Le concept du show ce soir s’articule autour de deux groupes (i) The Power Trio avec Adrian Belew (guitare & chant), July Slick (bass) et Tobias Ralph (batterie), un trio de virtuoses donnant dans l’expérimental et de (ii) The Stick Men, Tony Levin (stick), avec Markus Reuter (stick) et Pat Mastelotto (batterie) un autre trio d’exception.

On ne présente plus Belew qui a joué pour Zappa, Bowie, Talking Heads, et assuré guitares, chant et compositions pour le nouveau King Crimson reformé par Fripp il y a 30 ans. Sa virtuosité est proprement incroyable mais toujours plus utile lorsqu’elle est encadrée par un leader fort. July et Tobias sont des gamins qui n’ont pas connu les années prog rock mais dont la créativité et la technique en font de parfaits descendants.

Les Stick Men se composent de géants : Levin qui a joué de la basse pour Gabriel puis aux débuts du nouveau Crimson avec Pat Mastelotto à la batterie. Le troisième, Reuter, est un allemand que l’on croirait plutôt venu de la planète Mars. Il a participé aux master classes Guitare Craft animées par Fripp. Avec Levin ils utilisent des touch guitars, instruments à larges manches où les 6 à 12 cordes sont frappées avec les doigts des deux mains eu lieu d’être pincées. Cette technique permet des compositions complexes jouées avec accompagnement et mélodie par un seul guitariste.

Et d’ailleurs Markus introduit, seul, le show avec une longue envolée cérébrale dans laquelle sa guitare semble transformée en orgue de cathédrale, l’inspiration de Maître Fripp n’est pas loin. Les autres musiciens le rejoignent alors pour interpréter une bordée de morceaux King Crimson Belew laisse parler sa virtuosité sur des thèmes connus. Il n’est plus seul sur le devant de la scène ce qui est aussi bien et limite un peu ses singeries habituelles…
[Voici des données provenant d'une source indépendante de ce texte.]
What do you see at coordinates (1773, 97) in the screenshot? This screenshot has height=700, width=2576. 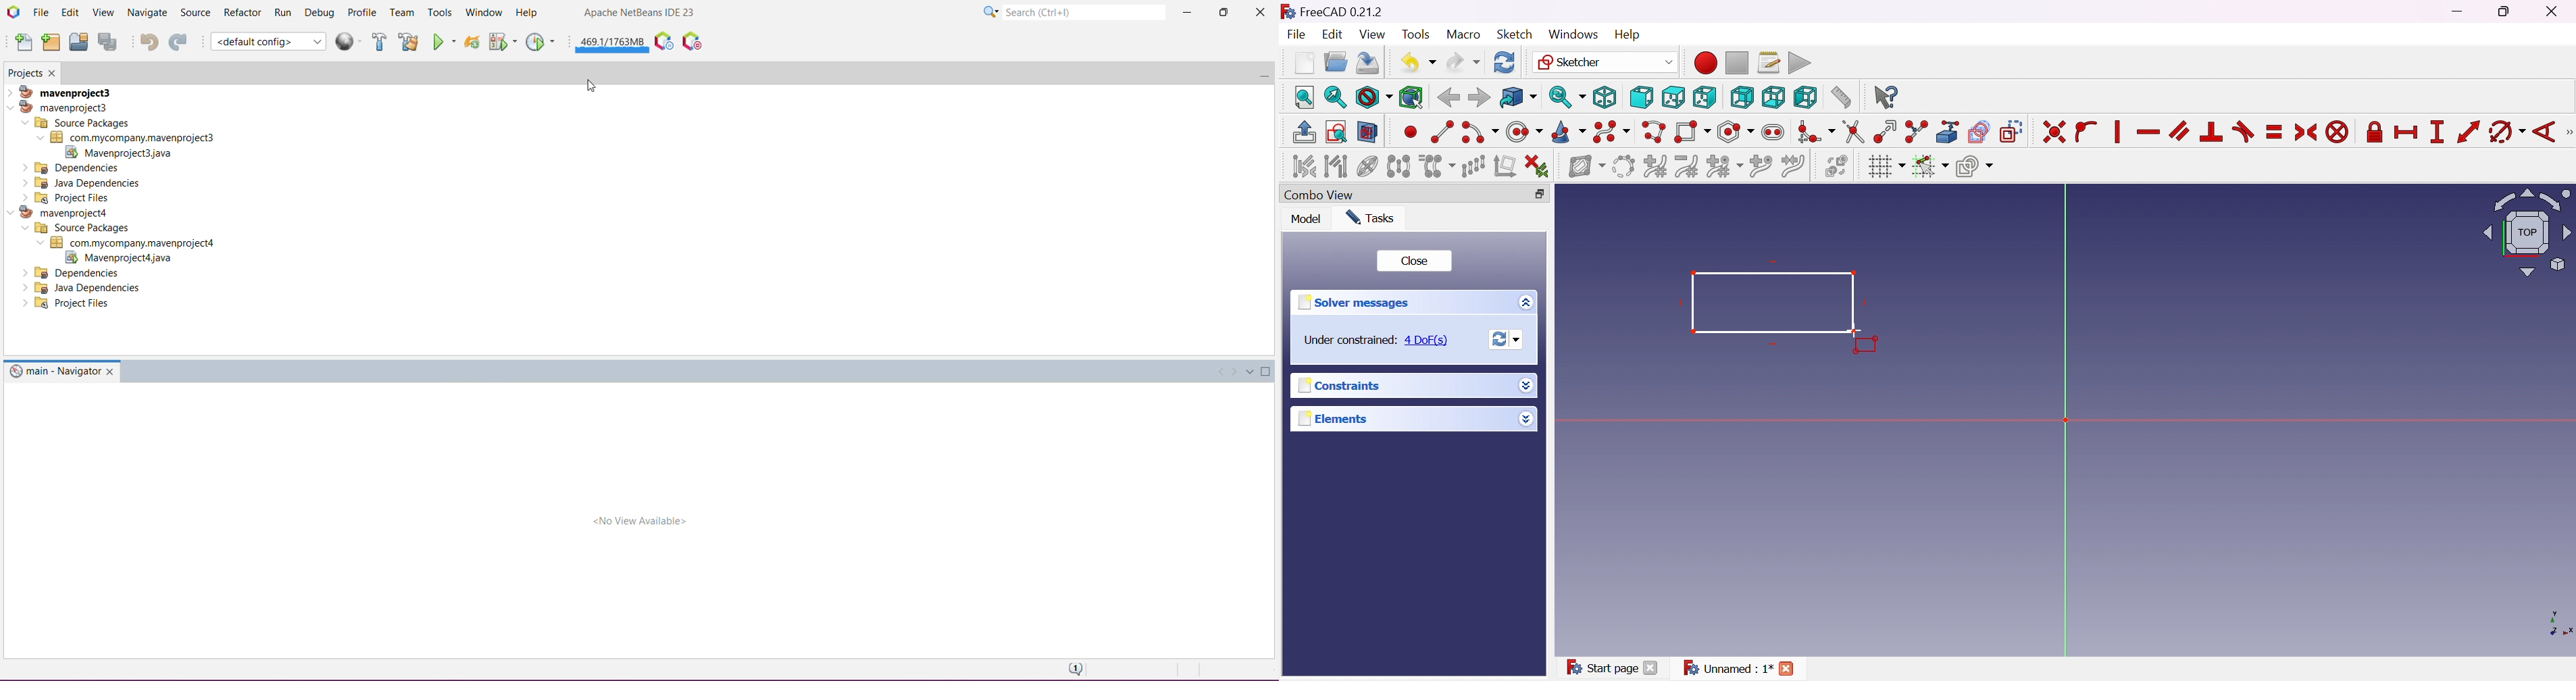 I see `Bottom` at bounding box center [1773, 97].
Par la suite de Power Trio et les Stick Men se croiseront sur scène, partageront quelques chansons selon des formations ad-hoc. Larks’ Tongues in Aspic Part Two, morceau référentiel de King Crimson est merveilleusement joué sur les sticks puis complété par un des solos décadents de Belew qui rejoint alors les Sticks Men. Ces derniers révèlent toute leur technique avec des interprétations symphoniques de l’Oiseau de Feu (Stravinsky) dont on se souvient qu’il ouvrait tous les concerts de Yes, et de Breathless, un morceau de Fripp extrait de son album solo Exposure.

Le Power Trio nous fait découvrir ses créations complexes sur lesquelles Belew s’amuse avec une guitare toujours plus joyeuse et délirante. Il nous gratifie même d’une récréation durant laquelle sa guitare se transforme en sonorités de piano.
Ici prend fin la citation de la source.